> _TEXT SHOWN_:
During the National Day holiday I went to Tai Shan, a Daoist mountain in Shandong Province (photos
here). Apparently everyone else in China had the same idea, because it was packed.
On Monday I took the bus down to Tai'an, where I met some friends who teach in Zhengzhou. That afternoon we visited the
Dai Temple in town, then wandered around looking for a place to eat dinner.
The next morning we left our bags at the train station and took the city bus to the Tai Shan entrance, where we began the steep four-hour climb to the top. The plan was to spend the night there and wake up early to catch the famed sunrise, but when we reached the top the hotel prices were so high we decided to turn around and climb back down the same day. The pollution at the top was so bad it wouldn't have been a great sunrise anyway.
I think this worked out for the best, because as we climbed down we passed hundreds of people climbing up, hiking overnight to arrive in time for the sunrise. Somehow I think jostling for a spot on the lookout with all these people, cameras raised, would spoil what should be a peaceful, reflective moment. We spent that night in town again and I returned to Beijing the next day.

> _GIVEN TASK A_:
Print the passage of the Tai Shan trip account word for word, everything from "The next morning" down to "the next day.".

Items listed in a dataset

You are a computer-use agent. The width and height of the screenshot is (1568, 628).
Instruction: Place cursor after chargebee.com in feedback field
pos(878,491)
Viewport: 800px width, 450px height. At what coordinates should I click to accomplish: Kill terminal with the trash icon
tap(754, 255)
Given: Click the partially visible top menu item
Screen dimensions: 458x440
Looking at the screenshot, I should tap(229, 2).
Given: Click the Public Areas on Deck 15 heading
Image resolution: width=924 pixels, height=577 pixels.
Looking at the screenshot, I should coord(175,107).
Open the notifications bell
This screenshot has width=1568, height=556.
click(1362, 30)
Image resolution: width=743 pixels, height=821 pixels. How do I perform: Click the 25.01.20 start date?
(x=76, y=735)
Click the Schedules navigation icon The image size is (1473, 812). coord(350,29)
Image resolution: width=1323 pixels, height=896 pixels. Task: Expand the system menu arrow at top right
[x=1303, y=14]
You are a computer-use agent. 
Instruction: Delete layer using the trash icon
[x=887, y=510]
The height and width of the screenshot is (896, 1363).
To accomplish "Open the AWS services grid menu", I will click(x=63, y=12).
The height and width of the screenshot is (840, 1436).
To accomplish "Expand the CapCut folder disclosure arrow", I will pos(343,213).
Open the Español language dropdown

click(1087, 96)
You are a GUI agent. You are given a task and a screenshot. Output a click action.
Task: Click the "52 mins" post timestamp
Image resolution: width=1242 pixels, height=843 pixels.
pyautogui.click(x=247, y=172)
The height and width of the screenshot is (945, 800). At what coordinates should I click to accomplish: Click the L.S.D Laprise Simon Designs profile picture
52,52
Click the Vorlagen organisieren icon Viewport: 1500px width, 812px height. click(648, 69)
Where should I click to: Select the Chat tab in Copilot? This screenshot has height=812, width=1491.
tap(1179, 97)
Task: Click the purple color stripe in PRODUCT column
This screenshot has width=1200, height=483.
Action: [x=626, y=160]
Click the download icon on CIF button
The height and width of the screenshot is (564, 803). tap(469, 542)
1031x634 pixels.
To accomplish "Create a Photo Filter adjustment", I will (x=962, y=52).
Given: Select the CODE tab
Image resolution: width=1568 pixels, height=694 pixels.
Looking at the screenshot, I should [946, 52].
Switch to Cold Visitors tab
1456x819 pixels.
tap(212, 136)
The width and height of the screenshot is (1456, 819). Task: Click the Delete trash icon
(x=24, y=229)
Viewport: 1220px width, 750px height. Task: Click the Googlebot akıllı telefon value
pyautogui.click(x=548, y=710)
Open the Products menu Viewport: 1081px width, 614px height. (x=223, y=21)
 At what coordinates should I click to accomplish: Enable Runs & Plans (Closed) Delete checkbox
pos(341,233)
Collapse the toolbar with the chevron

> _GIVEN TASK B_:
Output the records verbatim, everything from the start of the records down to the line containing "pos(878,491)".

> _RIGHT ANSWER A_:
The next morning we left our bags at the train station and took the city bus to the Tai Shan entrance, where we began the steep four-hour climb to the top. The plan was to spend the night there and wake up early to catch the famed sunrise, but when we reached the top the hotel prices were so high we decided to turn around and climb back down the same day. The pollution at the top was so bad it wouldn't have been a great sunrise anyway.
I think this worked out for the best, because as we climbed down we passed hundreds of people climbing up, hiking overnight to arrive in time for the sunrise. Somehow I think jostling for a spot on the lookout with all these people, cameras raised, would spoil what should be a peaceful, reflective moment. We spent that night in town again and I returned to Beijing the next day.

> _RIGHT ANSWER B_:
You are a computer-use agent. The width and height of the screenshot is (1568, 628).
Instruction: Place cursor after chargebee.com in feedback field
pos(878,491)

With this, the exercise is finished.